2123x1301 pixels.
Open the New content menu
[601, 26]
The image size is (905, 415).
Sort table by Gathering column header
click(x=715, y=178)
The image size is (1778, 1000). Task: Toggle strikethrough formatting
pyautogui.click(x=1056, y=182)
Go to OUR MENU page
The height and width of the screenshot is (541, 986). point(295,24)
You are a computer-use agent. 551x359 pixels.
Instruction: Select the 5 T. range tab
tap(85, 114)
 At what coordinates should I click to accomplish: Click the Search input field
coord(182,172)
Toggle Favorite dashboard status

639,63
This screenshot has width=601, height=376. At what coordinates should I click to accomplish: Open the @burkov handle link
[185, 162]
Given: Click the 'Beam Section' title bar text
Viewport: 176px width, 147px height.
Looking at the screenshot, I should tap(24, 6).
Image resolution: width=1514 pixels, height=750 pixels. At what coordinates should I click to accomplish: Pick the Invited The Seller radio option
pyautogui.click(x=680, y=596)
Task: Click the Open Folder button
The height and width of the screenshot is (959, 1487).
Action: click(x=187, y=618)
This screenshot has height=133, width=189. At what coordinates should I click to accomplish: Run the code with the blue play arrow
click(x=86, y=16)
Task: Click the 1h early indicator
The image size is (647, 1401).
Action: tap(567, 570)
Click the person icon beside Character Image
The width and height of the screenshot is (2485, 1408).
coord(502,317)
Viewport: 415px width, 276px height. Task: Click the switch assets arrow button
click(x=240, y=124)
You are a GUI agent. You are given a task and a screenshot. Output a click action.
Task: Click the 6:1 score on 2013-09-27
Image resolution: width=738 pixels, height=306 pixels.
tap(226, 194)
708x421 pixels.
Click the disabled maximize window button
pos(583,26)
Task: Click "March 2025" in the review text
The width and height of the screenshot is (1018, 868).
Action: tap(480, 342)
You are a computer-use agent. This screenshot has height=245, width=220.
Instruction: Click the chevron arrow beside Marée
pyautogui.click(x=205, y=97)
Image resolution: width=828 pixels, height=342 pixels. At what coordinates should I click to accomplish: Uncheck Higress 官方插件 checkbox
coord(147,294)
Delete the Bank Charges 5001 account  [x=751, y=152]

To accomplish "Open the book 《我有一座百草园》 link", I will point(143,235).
***
> _WHAT TO PRODUCE_: Can you return every line of the listing above verbatim, in its original order?

> _FULL OUTPUT_:
2123x1301 pixels.
Open the New content menu
[601, 26]
The image size is (905, 415).
Sort table by Gathering column header
click(x=715, y=178)
The image size is (1778, 1000). Task: Toggle strikethrough formatting
pyautogui.click(x=1056, y=182)
Go to OUR MENU page
The height and width of the screenshot is (541, 986). point(295,24)
You are a computer-use agent. 551x359 pixels.
Instruction: Select the 5 T. range tab
tap(85, 114)
 At what coordinates should I click to accomplish: Click the Search input field
coord(182,172)
Toggle Favorite dashboard status

639,63
This screenshot has width=601, height=376. At what coordinates should I click to accomplish: Open the @burkov handle link
[185, 162]
Given: Click the 'Beam Section' title bar text
Viewport: 176px width, 147px height.
Looking at the screenshot, I should tap(24, 6).
Image resolution: width=1514 pixels, height=750 pixels. At what coordinates should I click to accomplish: Pick the Invited The Seller radio option
pyautogui.click(x=680, y=596)
Task: Click the Open Folder button
The height and width of the screenshot is (959, 1487).
Action: click(x=187, y=618)
This screenshot has height=133, width=189. At what coordinates should I click to accomplish: Run the code with the blue play arrow
click(x=86, y=16)
Task: Click the 1h early indicator
The image size is (647, 1401).
Action: tap(567, 570)
Click the person icon beside Character Image
The width and height of the screenshot is (2485, 1408).
coord(502,317)
Viewport: 415px width, 276px height. Task: Click the switch assets arrow button
click(x=240, y=124)
You are a GUI agent. You are given a task and a screenshot. Output a click action.
Task: Click the 6:1 score on 2013-09-27
Image resolution: width=738 pixels, height=306 pixels.
tap(226, 194)
708x421 pixels.
Click the disabled maximize window button
pos(583,26)
Task: Click "March 2025" in the review text
The width and height of the screenshot is (1018, 868).
Action: tap(480, 342)
You are a computer-use agent. This screenshot has height=245, width=220.
Instruction: Click the chevron arrow beside Marée
pyautogui.click(x=205, y=97)
Image resolution: width=828 pixels, height=342 pixels. At what coordinates should I click to accomplish: Uncheck Higress 官方插件 checkbox
coord(147,294)
Delete the Bank Charges 5001 account  [x=751, y=152]

To accomplish "Open the book 《我有一座百草园》 link", I will point(143,235).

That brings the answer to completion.